From the point when you are a mindless child to a grown adult to an old grandparent, your brain picks up things, even the smallest things. They come to be known as memories. There are all types of memories. They can be happy; they fill you with joy and warmth whenever you bring them to your mind. There are sad ones as well, though, and I have one myself. It is forever imprinted into my head, and I would rather not remember it at all.

There are times in your life when you want to forget. To curl up in a ball, and have it all taken away. Everything around you is dissolving into nothingness, and there is only you and your raw pain. Mine haunts me every night, and I just wish I could have been enough. He had always said he would be there for me, but he lied. That's what hurt me the most: his refusal to tell me the truth. Instead, I had to find out myself, and leaving him was the hardest thing I ever had to do.
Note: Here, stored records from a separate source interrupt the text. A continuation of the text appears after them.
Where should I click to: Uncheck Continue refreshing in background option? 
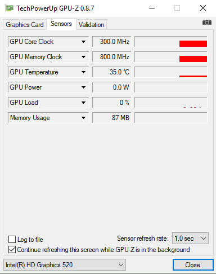tap(12, 250)

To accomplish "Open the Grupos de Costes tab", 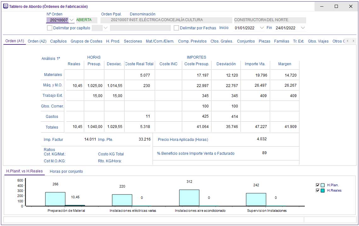I will pos(86,41).
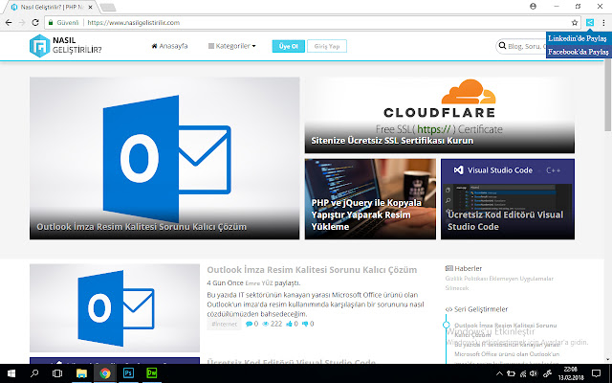The height and width of the screenshot is (383, 612).
Task: Click the browser back arrow
Action: pyautogui.click(x=9, y=22)
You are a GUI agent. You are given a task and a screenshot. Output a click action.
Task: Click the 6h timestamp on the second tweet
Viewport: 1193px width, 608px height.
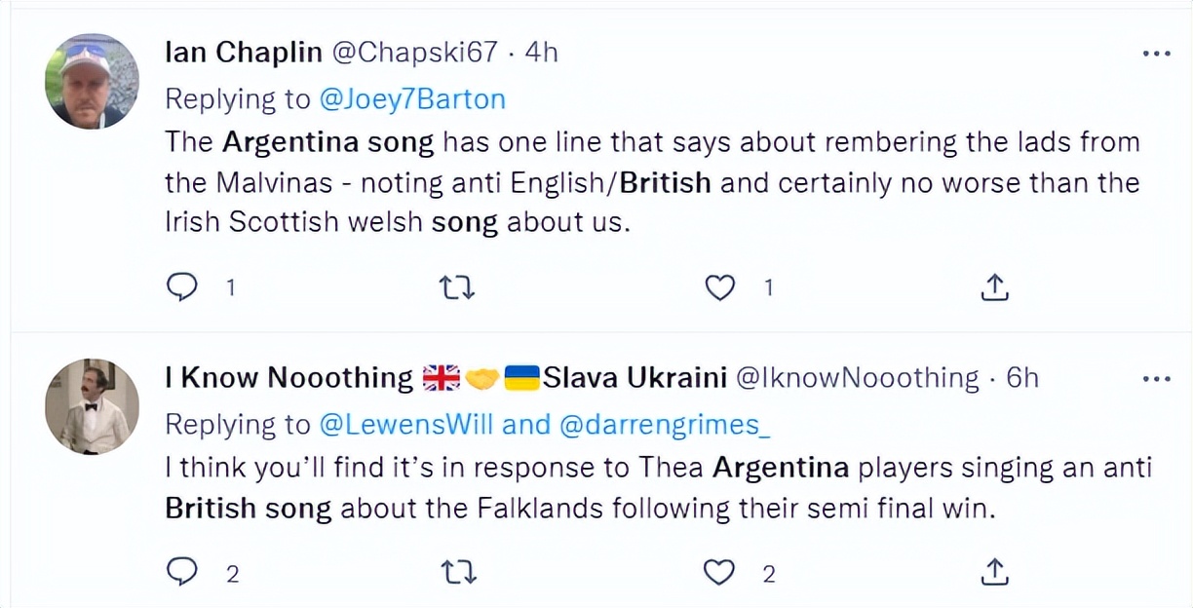(x=1022, y=377)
I wanted to forgive him, to tell him that is was all okay, but there are times in life when things can't be forgiven. If I could make myself forget what he did to me, then I would be with him right now. True, I am only a teenager, but you are never too young to love someone. I loved him, I really did, but you can't love a liar. Years ago, someone asked me what the most important thing was in a relationship. Granted, I was only twelve, but I immediately had my answer: Honesty. How can there be a relationship when it may not even be real? So, I have told the truth all my life. And that's why it pains me to be honest with myself.

He had been playing me. Everything we had was just something I had built in my mind. I thought he was some prince on a white horse in my fairytale. I thought we would have a happily ever after of riding into the sunset. I thought that my life could be just like the movies. It was all wrong; I had been wrong about all of it. And I wanted to forget.
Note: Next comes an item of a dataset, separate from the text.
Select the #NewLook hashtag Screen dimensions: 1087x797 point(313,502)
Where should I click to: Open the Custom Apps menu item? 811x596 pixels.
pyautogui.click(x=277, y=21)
You couldn't understand how much I wished I had been right; that everything could be just like before. That I hadn't walked into that room that night. That I had just accepted it when he said he couldn't come over because he was sick. That I hadn't decided to surprise him with a box of "Get Well" candies. I want to be truthful, so here it goes. I would rather still be oblivious, happy, and toyed with than feel this pain. It's unbearable, and all I want is for it to go away. To forget ever seeing him with her. To still be living in my princess story.

But no. Instead, I am stuck here with my memory. If it could just leave, even for the slightest moment, I might feel complete again. One might say that I could just take him back, that all guys go astray some time in their relationship. It's not that simple, though. I don't want just any relationship where your mate is your prize because you got him instead of someone else. That's not how it's supposed to be. I want something special- where there's love, honesty, and trust. That's what I want, and I thought I had it.

I've asked myself a thousand times. Should I keep trying? Is my prince out there looking for me? Will all the sorrow, pain, and misery go away when he just touches my hand? Can I still have a happily ever after?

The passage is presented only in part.